You usually do not need a permit to work on your suspended ceilings, but it is always a good idea to check the regulations at your local building department, just in case. Better safe than sorry.

Suspended ceilings are supposed to be hung from the ceiling joists with a metal grid. This creates the opening between both the joists and the ceiling where wires, pipes, and ductwork can be installed and worked on. A tile ceiling is either glued directly to an existing ceiling or onto so-called "furring strips" that are glued or nailed to the existing ceiling. This type of ceiling works very well both in covering over any older existing ceilings or where a lack of height is a consideration and a suspended ceiling would drop a bit too low for comfort. All you need for a suspended ceiling is sufficient head space. Requirements vary, but most codes insist that you need a minimum 7 1 / 2- feet ceiling height for a new construction.

The key to installing your own suspended ceilings is using the right tools. Fortunately, a suspended ceiling is not that difficult to install and requires no expensive equipment. However, since you are most likely covering a medium-size to large room, the metal grid would require at least two people to install it. Many of the tools needed for either suspended or tile ceilings are the same, including 20'-25 'metal tape, putty knife, straightedge, nails, a handsaw, a ladder, safety goggles and face mask, a pencil, chalkline, a drywall pan, a miter box, a screwdriver, tiles, ganer wire, cross tees and a coping saw.

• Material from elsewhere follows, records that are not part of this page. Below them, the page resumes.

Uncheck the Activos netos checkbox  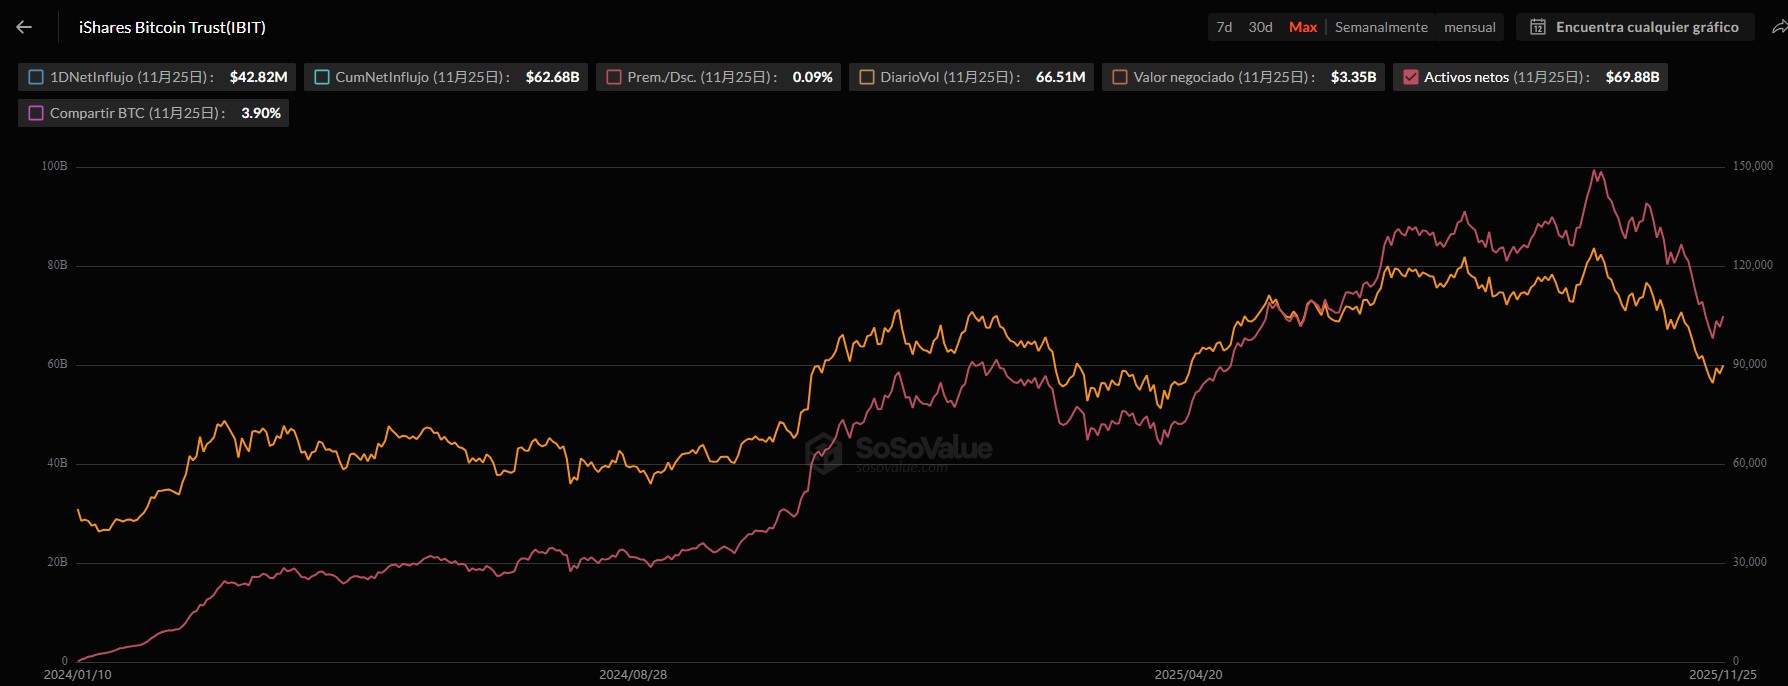[1411, 77]
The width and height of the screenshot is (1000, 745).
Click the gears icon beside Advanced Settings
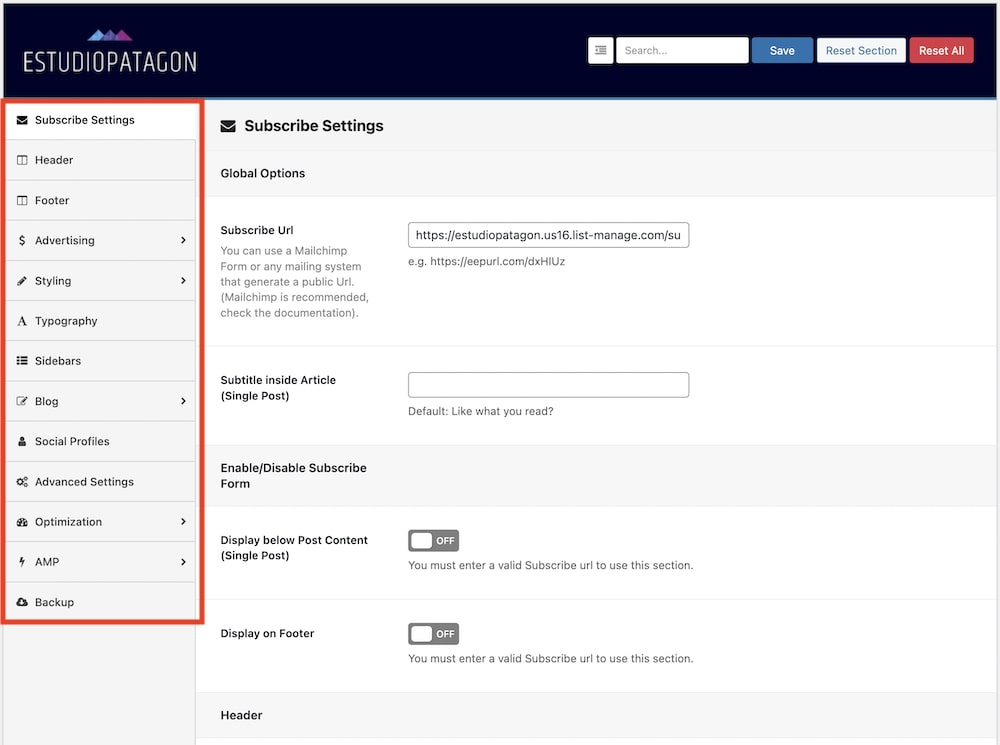point(22,481)
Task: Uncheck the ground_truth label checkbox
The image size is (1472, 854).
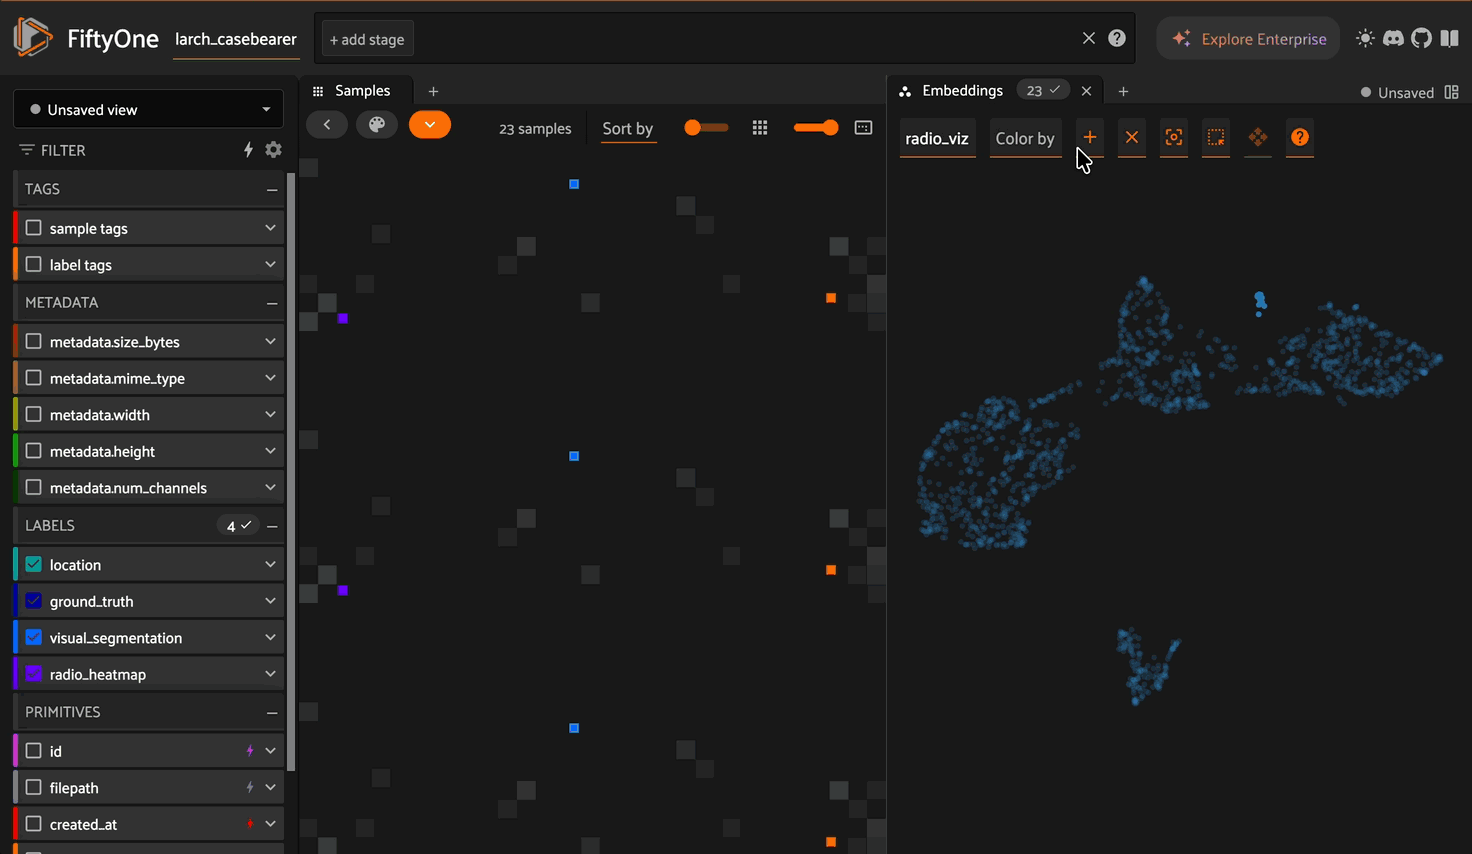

Suspended ceilings need not just look great in your house, they also hold many great advantages. They muffle sounds, cover up wires and cables, support lighting systems and often have fireproof characteristics. An acoustical ceiling with tiny noise-trapping holes is the ceiling of choice for noisy rooms like kitchens. Ceilings made of mineral fiber on the other hand are a good option for rooms with a possible fire hazard. But for most other purposes, a classic suspended ceiling is the best choice, as they are light-weight and easy to install.